** Record excerpts follows **

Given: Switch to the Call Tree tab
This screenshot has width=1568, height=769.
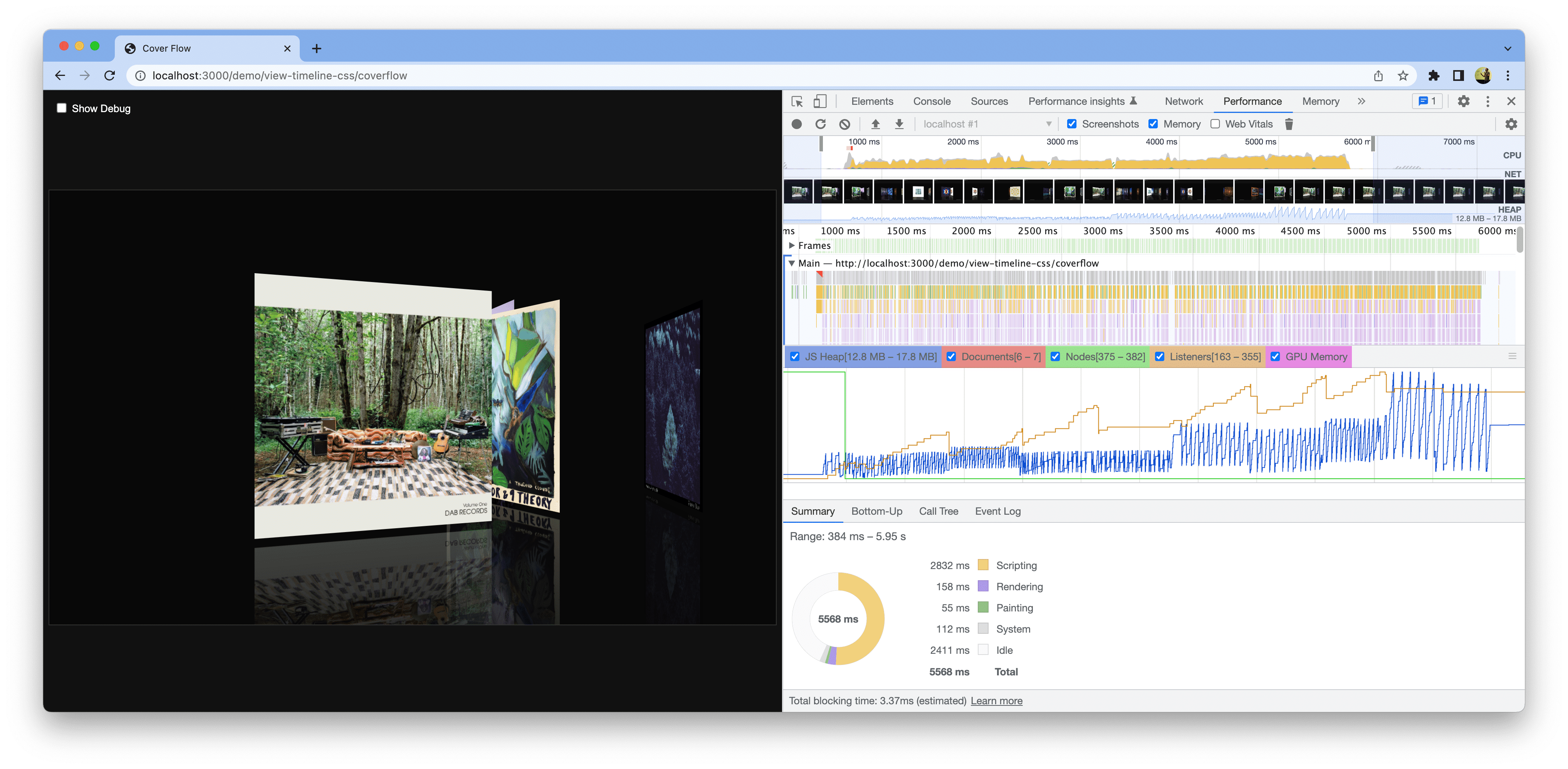Looking at the screenshot, I should pyautogui.click(x=938, y=511).
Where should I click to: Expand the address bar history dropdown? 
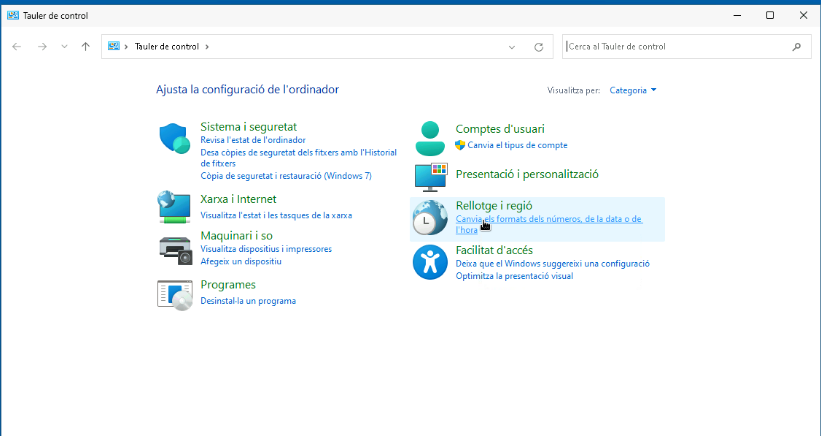[x=513, y=47]
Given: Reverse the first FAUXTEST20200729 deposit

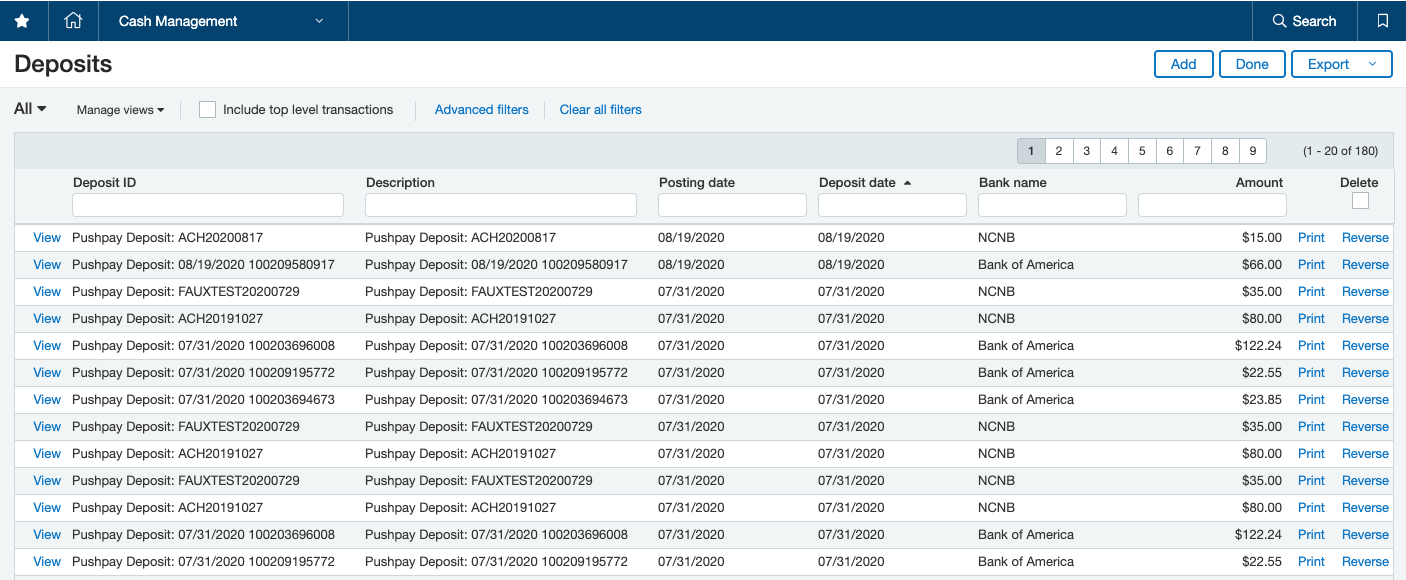Looking at the screenshot, I should click(1365, 291).
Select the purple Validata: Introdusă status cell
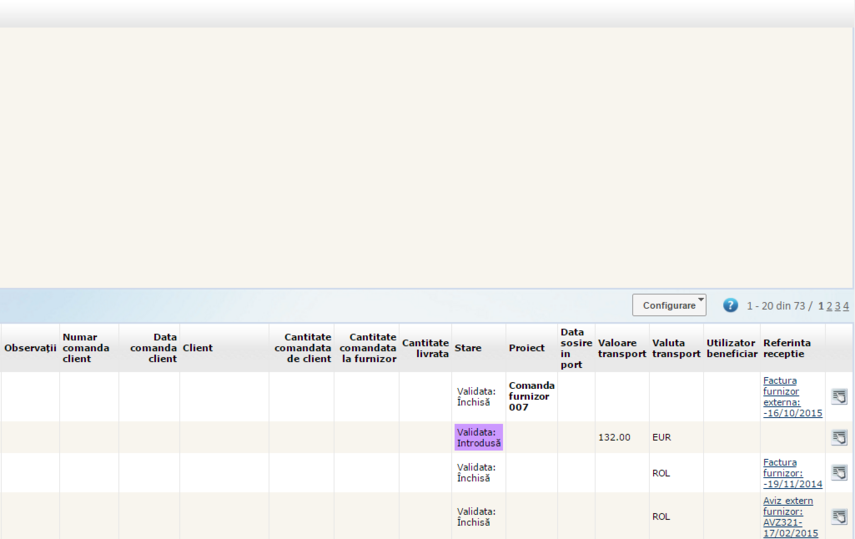855x539 pixels. (479, 437)
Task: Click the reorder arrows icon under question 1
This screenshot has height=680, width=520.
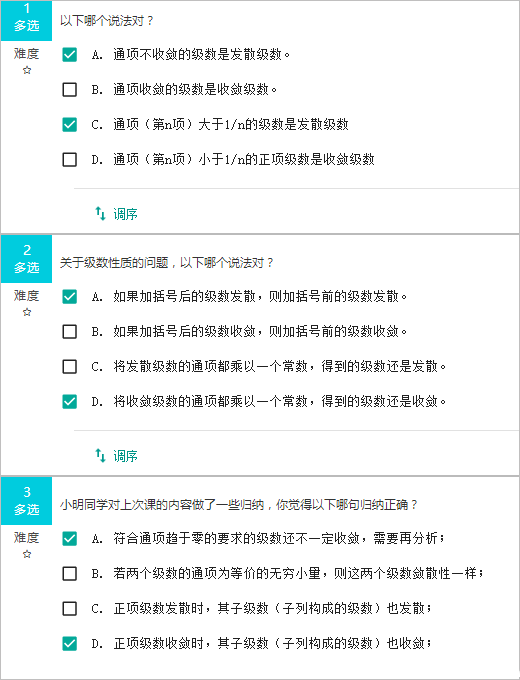Action: click(x=100, y=213)
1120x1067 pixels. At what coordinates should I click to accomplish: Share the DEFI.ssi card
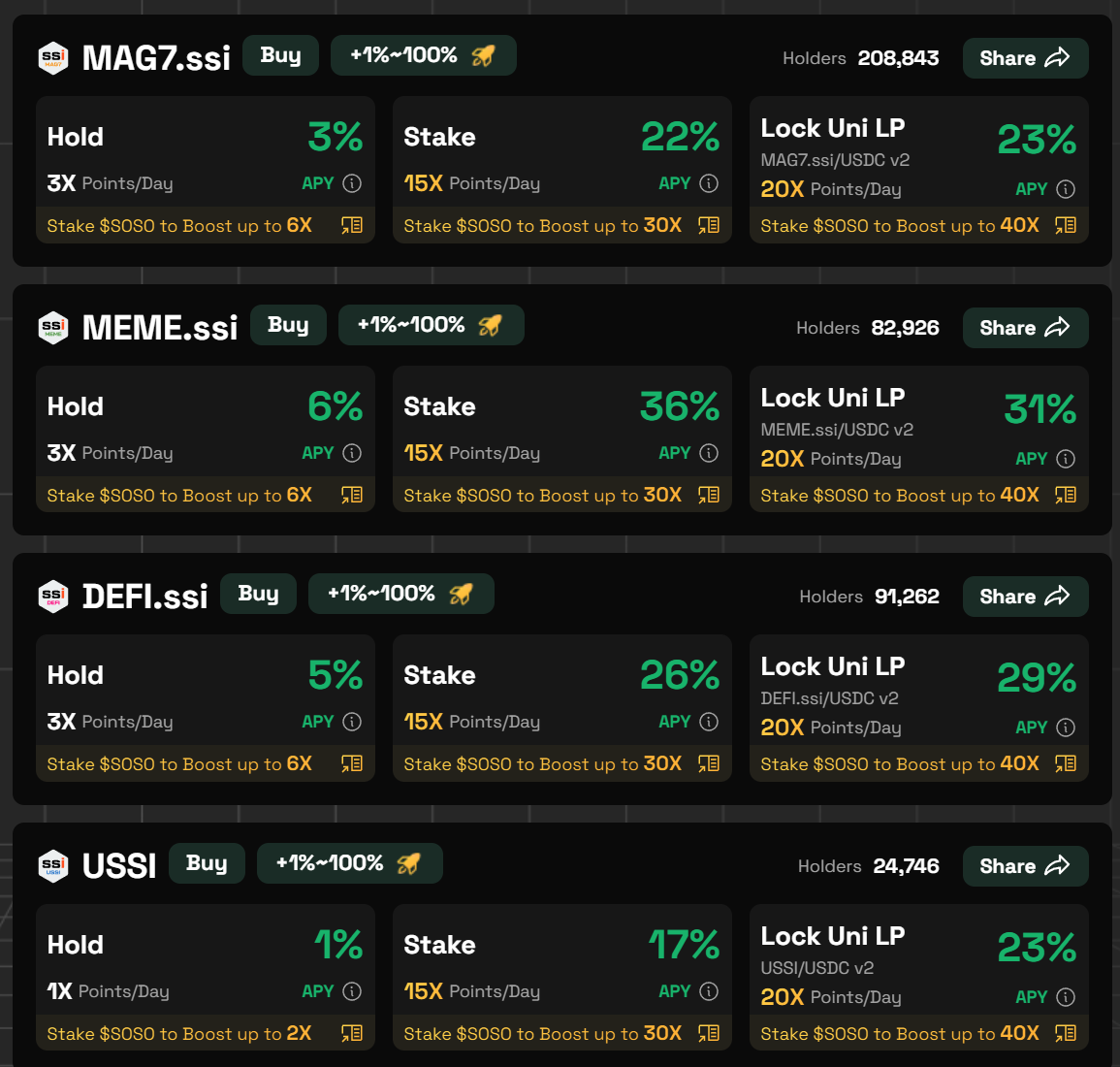tap(1025, 597)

** End of Record excerpts **

What you need to do ->
Please retype exactly the lines from the one containing "Where should I" to the last line of the records above, both included, without any pictures.

Result below ->
Where should I click to: Expand the address bar history dropdown? 
[x=513, y=47]
Given: Reverse the first FAUXTEST20200729 deposit

Looking at the screenshot, I should click(1365, 291).
Select the purple Validata: Introdusă status cell
855x539 pixels. (479, 437)
Task: Click the reorder arrows icon under question 1
This screenshot has height=680, width=520.
Action: click(x=100, y=213)
1120x1067 pixels. At what coordinates should I click to accomplish: Share the DEFI.ssi card
tap(1025, 597)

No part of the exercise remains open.